▶ _Task statement_
In the entries below, identify every line with the string "computer" and copy it.

▶ _Stored items_
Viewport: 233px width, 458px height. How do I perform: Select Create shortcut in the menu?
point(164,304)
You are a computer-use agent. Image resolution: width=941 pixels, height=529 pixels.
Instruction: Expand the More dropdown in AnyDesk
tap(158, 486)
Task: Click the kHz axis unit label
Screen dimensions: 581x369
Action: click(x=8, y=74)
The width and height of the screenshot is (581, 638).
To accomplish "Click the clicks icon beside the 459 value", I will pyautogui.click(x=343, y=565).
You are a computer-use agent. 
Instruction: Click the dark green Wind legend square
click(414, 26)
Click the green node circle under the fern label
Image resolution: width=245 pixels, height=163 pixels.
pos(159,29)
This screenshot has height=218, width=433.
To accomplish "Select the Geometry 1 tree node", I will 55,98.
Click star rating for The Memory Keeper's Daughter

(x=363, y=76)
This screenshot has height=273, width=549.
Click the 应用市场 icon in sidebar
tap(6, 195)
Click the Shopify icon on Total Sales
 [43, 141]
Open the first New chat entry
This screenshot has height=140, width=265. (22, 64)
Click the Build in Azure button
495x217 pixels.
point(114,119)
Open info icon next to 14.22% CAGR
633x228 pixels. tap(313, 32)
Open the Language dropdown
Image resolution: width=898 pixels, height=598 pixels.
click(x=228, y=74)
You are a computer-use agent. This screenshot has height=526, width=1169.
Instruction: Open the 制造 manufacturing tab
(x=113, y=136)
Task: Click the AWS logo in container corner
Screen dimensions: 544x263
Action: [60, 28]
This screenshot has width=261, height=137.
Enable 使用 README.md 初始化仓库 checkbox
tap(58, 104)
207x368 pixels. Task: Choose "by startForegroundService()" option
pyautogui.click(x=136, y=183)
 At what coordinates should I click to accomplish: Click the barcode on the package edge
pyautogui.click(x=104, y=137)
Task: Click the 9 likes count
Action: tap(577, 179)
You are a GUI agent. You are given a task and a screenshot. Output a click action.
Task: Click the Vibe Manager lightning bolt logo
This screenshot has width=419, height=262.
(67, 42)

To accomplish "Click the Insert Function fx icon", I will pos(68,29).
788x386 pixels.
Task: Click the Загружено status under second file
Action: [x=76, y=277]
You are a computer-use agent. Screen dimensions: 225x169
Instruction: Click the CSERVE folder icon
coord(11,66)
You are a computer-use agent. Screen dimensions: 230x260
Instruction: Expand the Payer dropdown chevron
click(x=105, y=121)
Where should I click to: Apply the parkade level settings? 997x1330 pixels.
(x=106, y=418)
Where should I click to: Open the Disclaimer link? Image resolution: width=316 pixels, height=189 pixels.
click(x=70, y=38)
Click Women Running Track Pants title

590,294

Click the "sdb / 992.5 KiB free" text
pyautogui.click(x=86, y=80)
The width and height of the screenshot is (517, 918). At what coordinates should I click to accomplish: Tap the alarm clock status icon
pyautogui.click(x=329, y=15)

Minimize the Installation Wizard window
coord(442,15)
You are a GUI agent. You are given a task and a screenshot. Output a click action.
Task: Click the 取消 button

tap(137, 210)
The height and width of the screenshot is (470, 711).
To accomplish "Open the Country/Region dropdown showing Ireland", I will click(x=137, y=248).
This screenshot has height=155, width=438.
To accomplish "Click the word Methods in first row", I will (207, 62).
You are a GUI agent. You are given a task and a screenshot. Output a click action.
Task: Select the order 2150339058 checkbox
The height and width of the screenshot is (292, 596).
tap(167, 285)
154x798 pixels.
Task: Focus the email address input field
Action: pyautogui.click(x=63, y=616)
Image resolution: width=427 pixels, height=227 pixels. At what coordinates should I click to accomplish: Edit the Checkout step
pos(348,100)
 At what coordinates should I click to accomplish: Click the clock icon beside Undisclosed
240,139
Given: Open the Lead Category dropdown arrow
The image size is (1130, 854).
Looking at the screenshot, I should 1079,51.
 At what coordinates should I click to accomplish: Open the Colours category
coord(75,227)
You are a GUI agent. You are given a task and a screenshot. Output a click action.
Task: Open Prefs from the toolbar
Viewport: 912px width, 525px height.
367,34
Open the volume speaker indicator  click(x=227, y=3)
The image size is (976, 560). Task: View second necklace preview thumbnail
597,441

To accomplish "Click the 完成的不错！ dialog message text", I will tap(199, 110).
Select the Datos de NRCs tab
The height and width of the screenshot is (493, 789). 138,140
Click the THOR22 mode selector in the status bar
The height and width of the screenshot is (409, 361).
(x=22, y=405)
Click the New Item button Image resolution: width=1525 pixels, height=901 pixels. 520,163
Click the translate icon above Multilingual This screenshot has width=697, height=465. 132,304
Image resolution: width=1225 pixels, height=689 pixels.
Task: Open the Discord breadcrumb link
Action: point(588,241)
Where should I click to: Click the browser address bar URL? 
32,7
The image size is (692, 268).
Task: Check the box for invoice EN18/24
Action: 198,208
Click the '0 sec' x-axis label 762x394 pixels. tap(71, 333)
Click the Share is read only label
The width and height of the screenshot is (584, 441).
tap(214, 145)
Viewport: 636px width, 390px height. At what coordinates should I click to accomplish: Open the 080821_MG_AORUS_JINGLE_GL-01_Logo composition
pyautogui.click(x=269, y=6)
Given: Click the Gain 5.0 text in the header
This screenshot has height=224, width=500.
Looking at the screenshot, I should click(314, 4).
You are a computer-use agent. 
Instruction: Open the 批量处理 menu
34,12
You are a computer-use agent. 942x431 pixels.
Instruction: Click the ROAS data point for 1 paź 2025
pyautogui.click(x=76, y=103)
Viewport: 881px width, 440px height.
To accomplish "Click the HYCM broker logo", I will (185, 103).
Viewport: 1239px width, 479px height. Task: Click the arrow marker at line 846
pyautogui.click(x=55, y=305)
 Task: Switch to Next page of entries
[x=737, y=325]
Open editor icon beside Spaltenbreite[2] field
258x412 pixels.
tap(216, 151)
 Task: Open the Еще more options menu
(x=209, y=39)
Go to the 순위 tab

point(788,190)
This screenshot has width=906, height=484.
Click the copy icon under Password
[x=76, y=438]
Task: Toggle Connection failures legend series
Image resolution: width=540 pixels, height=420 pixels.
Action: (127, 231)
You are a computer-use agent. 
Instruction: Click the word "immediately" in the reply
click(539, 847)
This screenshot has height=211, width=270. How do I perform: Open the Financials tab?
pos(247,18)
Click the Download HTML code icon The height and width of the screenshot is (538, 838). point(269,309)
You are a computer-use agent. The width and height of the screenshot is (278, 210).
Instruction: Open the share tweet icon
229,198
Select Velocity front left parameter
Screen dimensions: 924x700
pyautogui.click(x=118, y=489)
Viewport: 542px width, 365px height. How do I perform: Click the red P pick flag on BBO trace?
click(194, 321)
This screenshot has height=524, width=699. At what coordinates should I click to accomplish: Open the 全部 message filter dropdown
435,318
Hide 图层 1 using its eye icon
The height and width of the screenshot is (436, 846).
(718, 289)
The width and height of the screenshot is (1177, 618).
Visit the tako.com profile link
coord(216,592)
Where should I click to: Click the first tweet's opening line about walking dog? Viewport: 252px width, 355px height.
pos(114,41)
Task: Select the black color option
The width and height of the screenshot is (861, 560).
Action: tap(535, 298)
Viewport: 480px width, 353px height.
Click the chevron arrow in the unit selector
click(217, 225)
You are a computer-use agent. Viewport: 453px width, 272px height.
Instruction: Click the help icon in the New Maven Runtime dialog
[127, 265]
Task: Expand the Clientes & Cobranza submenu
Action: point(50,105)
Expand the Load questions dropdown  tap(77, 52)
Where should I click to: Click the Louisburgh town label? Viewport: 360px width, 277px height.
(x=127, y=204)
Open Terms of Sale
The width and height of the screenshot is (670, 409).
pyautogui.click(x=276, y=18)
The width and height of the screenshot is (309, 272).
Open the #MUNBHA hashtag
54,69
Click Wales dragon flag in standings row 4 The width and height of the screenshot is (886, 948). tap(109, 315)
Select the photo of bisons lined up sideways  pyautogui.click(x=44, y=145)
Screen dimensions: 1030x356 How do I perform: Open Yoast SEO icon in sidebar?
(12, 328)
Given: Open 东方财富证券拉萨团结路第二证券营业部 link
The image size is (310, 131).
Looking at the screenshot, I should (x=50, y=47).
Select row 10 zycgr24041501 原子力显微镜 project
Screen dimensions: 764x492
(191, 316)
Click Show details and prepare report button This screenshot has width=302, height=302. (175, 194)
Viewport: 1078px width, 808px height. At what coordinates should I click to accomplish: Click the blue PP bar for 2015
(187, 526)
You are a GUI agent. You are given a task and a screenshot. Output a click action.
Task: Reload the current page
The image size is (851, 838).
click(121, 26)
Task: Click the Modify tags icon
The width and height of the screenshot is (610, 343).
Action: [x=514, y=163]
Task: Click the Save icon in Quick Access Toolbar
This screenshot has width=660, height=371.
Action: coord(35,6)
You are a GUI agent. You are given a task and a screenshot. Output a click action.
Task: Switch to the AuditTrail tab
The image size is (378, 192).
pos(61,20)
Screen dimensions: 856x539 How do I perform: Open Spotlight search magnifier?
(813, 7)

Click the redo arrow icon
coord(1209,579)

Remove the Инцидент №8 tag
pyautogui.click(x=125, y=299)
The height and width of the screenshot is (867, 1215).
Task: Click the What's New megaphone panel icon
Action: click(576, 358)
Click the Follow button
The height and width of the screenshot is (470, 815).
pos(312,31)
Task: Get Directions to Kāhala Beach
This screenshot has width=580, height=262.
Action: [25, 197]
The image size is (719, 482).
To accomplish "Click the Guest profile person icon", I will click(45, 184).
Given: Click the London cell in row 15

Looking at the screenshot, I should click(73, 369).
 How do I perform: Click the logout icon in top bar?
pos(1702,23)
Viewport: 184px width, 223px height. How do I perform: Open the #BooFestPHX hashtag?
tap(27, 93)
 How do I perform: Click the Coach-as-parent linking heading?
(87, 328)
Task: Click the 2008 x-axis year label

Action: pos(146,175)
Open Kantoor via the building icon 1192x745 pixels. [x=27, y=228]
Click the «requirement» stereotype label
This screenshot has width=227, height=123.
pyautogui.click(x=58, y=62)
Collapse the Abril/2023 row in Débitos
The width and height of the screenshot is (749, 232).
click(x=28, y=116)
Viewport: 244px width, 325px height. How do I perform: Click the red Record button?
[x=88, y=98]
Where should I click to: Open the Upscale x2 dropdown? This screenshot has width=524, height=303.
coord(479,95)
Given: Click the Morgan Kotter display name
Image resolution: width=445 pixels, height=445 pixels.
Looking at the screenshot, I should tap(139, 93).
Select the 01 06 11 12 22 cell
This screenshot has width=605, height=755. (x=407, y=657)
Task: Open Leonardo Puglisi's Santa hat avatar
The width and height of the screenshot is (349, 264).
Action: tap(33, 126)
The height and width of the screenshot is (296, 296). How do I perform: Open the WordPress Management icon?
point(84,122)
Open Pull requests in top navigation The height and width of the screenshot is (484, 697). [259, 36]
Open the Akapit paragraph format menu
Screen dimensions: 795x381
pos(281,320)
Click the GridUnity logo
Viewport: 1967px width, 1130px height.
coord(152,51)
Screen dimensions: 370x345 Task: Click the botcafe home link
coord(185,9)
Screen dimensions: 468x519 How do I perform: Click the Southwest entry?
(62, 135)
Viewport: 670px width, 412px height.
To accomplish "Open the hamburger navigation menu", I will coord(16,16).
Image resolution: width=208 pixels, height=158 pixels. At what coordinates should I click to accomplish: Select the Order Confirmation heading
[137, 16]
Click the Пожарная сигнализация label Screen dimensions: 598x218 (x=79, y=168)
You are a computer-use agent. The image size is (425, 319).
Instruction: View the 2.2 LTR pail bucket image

▶ _Answer for this exercise_
You are a computer-use agent. Image resolution: width=941 pixels, height=529 pixels.
You are a computer-use agent. 
You are a computer-use agent. This screenshot has height=526, width=1169.
You are a computer-use agent. Screen dimensions: 225x169
You are a computer-use agent. Screen dimensions: 230x260
You are a computer-use agent. 
You are a computer-use agent. 942x431 pixels.
You are a computer-use agent. 
You are a computer-use agent. The width and height of the screenshot is (278, 210).
You are a computer-use agent. Viewport: 453px width, 272px height.
You are a computer-use agent. The image size is (425, 319).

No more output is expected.